- **TEXTE FOURNI**
━━━━━━━━━━━━━━━━━━━━━━━━━━━━━━

S'agissant des installations du stockage de déchets inertes, le décret précise que l'autorité titulaire du pouvoir de police est le préfet (R. 541-65-1). Il modifie par ailleurs la teneur du dossier de demande d'autorisation d'exploitation d'une telle installation, qui doit désormais comprendre, le cas échéant, l'évaluation des incidences Natura 2000.
Le décret modifie les dispositions relatives à la tenue des registres par chaque intervenant dans la chaîne de traitement des déchets. Il modifie également les dispositions relatives au transport, au négoce et au courtage. Le décret précise par ailleurs les dispositions nécessaires à l'application du règlement du Parlement européen et du Conseil du 14 juin 2006 concernant les transferts transfrontaliers de déchets.
Le présent décret est entré en vigueur le 12 juillet 2011, hormis ses dispositions relatives à la déclaration de certains transporteurs de déchets, aux installations de stockage de déchets inertes et aux garanties financières, qui entreront en vigueur le 1er juillet 2012. Les dispositions concernant la planification de la gestion des déchets en situation exceptionnelle, entreront en vigueur le 1er janvier 2013. A noter enfin, les plans régionaux ou interrégionaux de prévention et de gestion des déchets dangereux ainsi que les plans départementaux ou interdépartementaux de prévention et de gestion des déchets non dangereux en cours d'élaboration demeurent régis par les textes en vigueur avant la publication du décret, dans la limite d'un an.

━━━━━━━━━━━━━━━━━━━━━━━━━━━━━━

- **DONNÉES BRUTES**

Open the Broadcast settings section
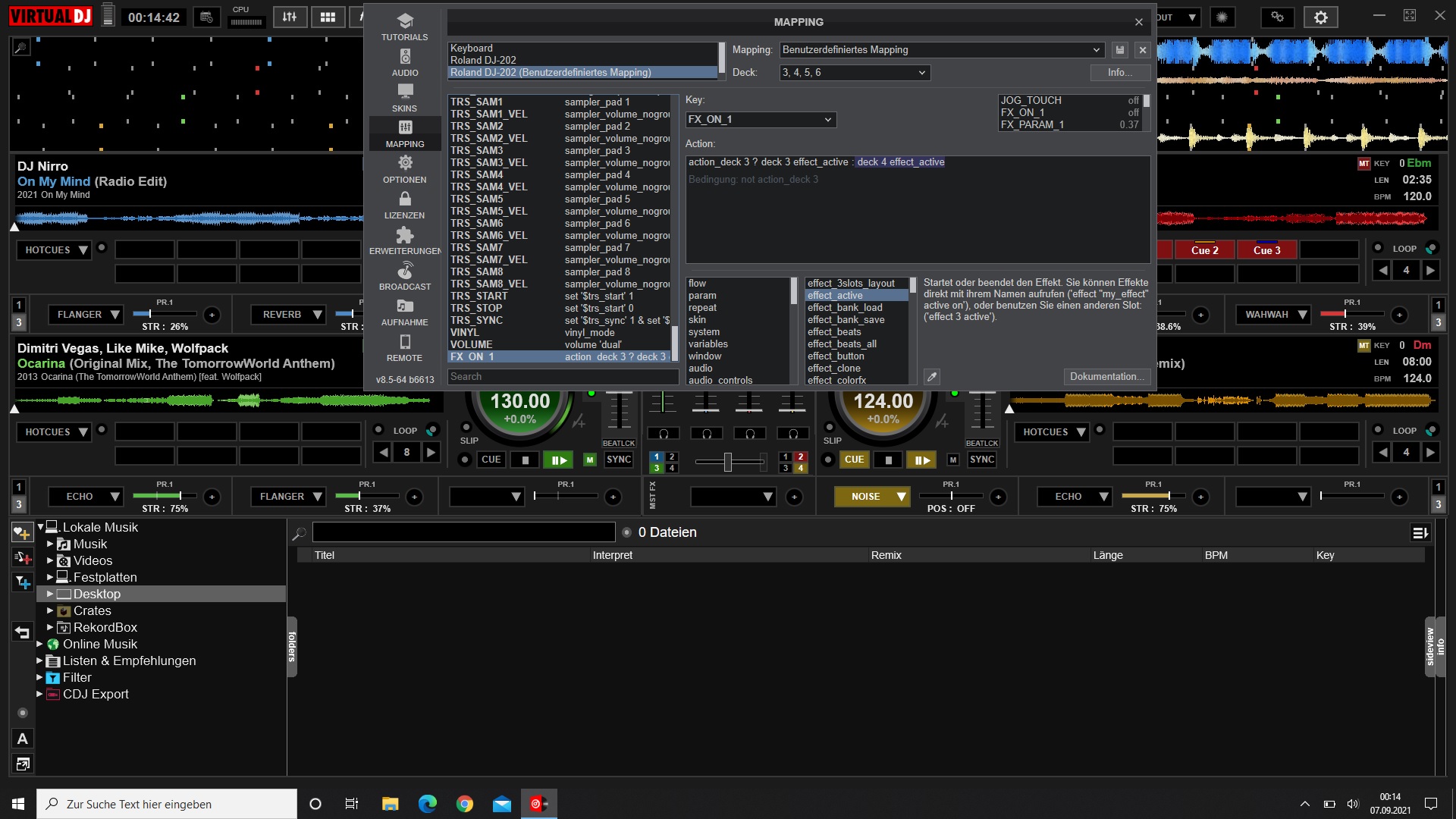This screenshot has height=819, width=1456. pyautogui.click(x=405, y=276)
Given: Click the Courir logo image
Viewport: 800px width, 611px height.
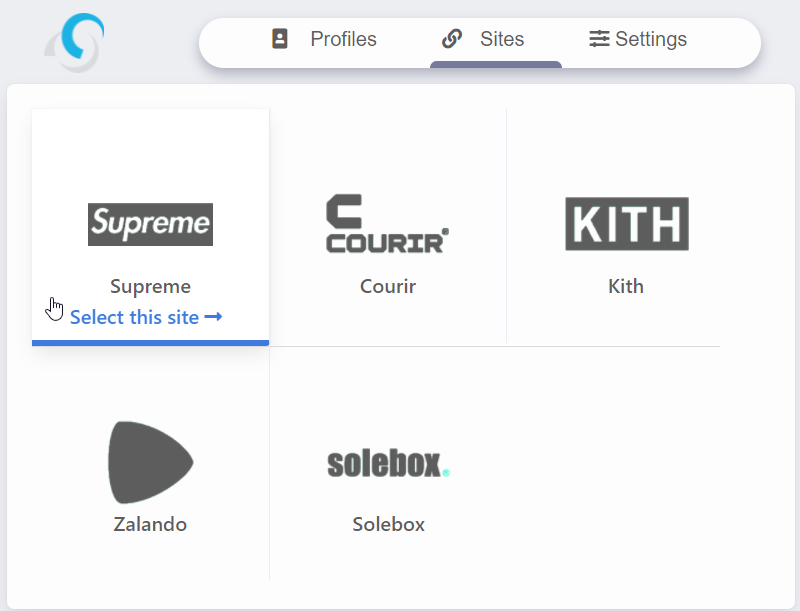Looking at the screenshot, I should pos(387,224).
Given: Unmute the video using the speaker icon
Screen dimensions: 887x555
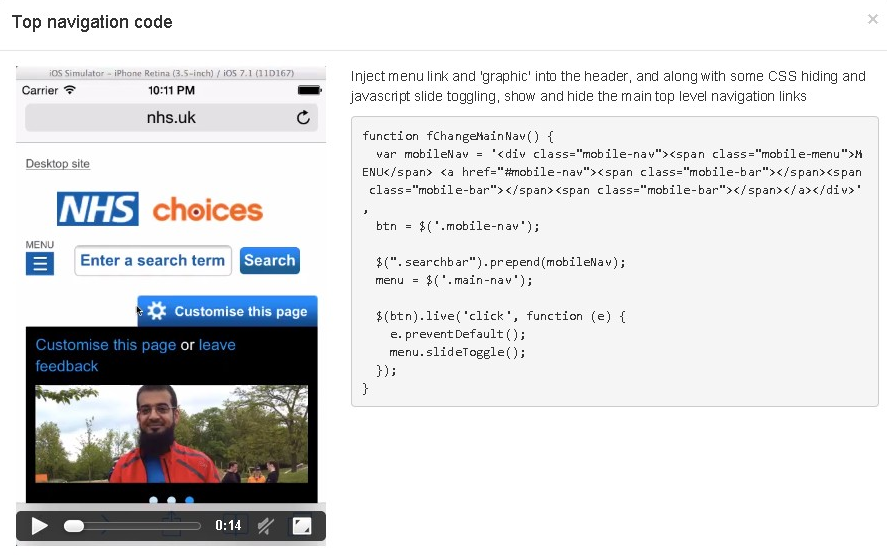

━━━━━━━━━━━━━━━━━━━━━━━━━━━━━━

- **TRAVAIL DEMANDÉ**
Recopiez à l'identique tout le passage du texte sur le décret relatif aux déchets, depuis « Le présent décret » jusqu'à « limite d'un an. ».

- **CORRIGÉ DE L'EXERCICE**
Le présent décret est entré en vigueur le 12 juillet 2011, hormis ses dispositions relatives à la déclaration de certains transporteurs de déchets, aux installations de stockage de déchets inertes et aux garanties financières, qui entreront en vigueur le 1er juillet 2012. Les dispositions concernant la planification de la gestion des déchets en situation exceptionnelle, entreront en vigueur le 1er janvier 2013. A noter enfin, les plans régionaux ou interrégionaux de prévention et de gestion des déchets dangereux ainsi que les plans départementaux ou interdépartementaux de prévention et de gestion des déchets non dangereux en cours d'élaboration demeurent régis par les textes en vigueur avant la publication du décret, dans la limite d'un an.